There was a time when stardom was a fortress. In the 90s, Ruby Bhatia wasn't just a VJ; she was the electric pulse of a new, liberalised India, reportedly commanding Rs 1 lakh per show. Rahul Roy wasn't just an actor; he was the face of a generation’s collective heartbreak, the Aashiqui boy whose silhouette defined romance and whose haircut was the bestseller in every saloon. Govinda? He was—and is—the undisputed king of the masses, a comic genius who could make a cinema hall shake with a single pelvic thrust.
Fast forward three decades, and the fortress has been dismantled by the relentless, voyeuristic machinery of social media. Today, these icons find themselves under the harsh, unforgiving glare of a "content-hungry" digital mob that mistakes struggle for failure and evolution for desperation.
Recent headlines have taken a perverse pleasure in dissecting Ruby Bhatia’s career shift. Yes, the woman who once defined "cool" is now a life coach charging Rs 3,000 for a six-month program. To the keyboard warriors, this is a "fall from grace." To any sane mind, it is a woman finding meaning after a nervous breakdown, choosing to make mental health accessible to the masses rather than gatekeeping it for the elite.

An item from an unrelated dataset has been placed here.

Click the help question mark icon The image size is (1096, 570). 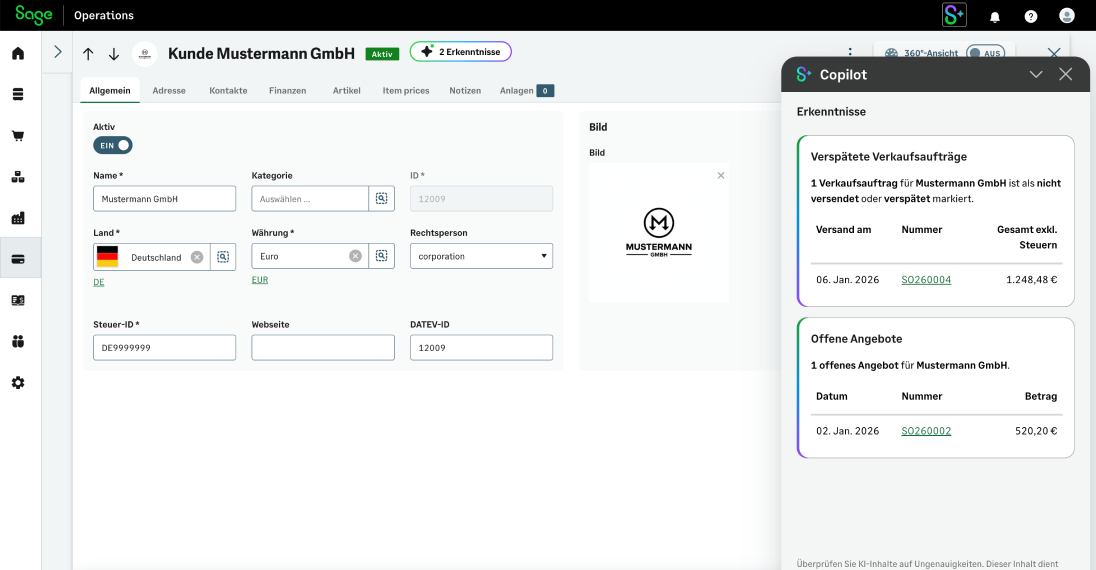coord(1031,16)
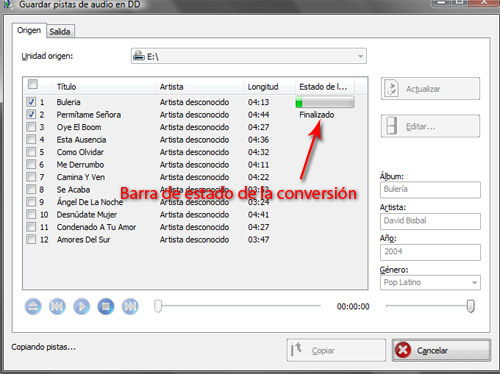500x374 pixels.
Task: Click the Copiar button
Action: (336, 350)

Similarly, Rahul Roy has been subjected to the "cringe" treatment for appearing in social media reels with unknown creators. The internet, in its infinite cruelty, ignores the fact that this man is a brain stroke survivor. He is fighting aphasia, paying off legal debts that predated his illness, and trying to "stay active" and work for as long as he is alive. When he asks his trolls to find him "decent work" instead of mocking his reels, he isn't showing desperation; he is showing a spine of steel that most "influencers" couldn't dream of possessing.
Then there is Govinda, the man who once gave the Khans a run for their money, now frequently seen performing at school annual days and weddings. The "dark shadow" of social media brands these "small shows," as if the size of the stage dictates the stature of the legend. Govinda’s response is a masterclass in humility: "I never let my ego influence my work." Whether it’s a Chief Minister’s event or a local school function, the man dances because he is a performer. There is more dignity in one of his "wedding steps" than in the entire collective output of a thousand anonymous trolls.
Social media has birthed a generation of spectators who believe that unless you are at the absolute zenith of your power, you should vanish into the shadows. We have become a culture that feeds on the "tragedy" of the legacy act.
But here is the truth: There is nothing sad about a veteran getting up and going to work. There is nothing "cringe" about an icon refusing to be defeated by a health crisis or a shifting industry. The desperation doesn't belong to Ruby, Rahul, or Govinda. The desperation belongs to the social media ecosystem that needs to tear down giants just to feel tall.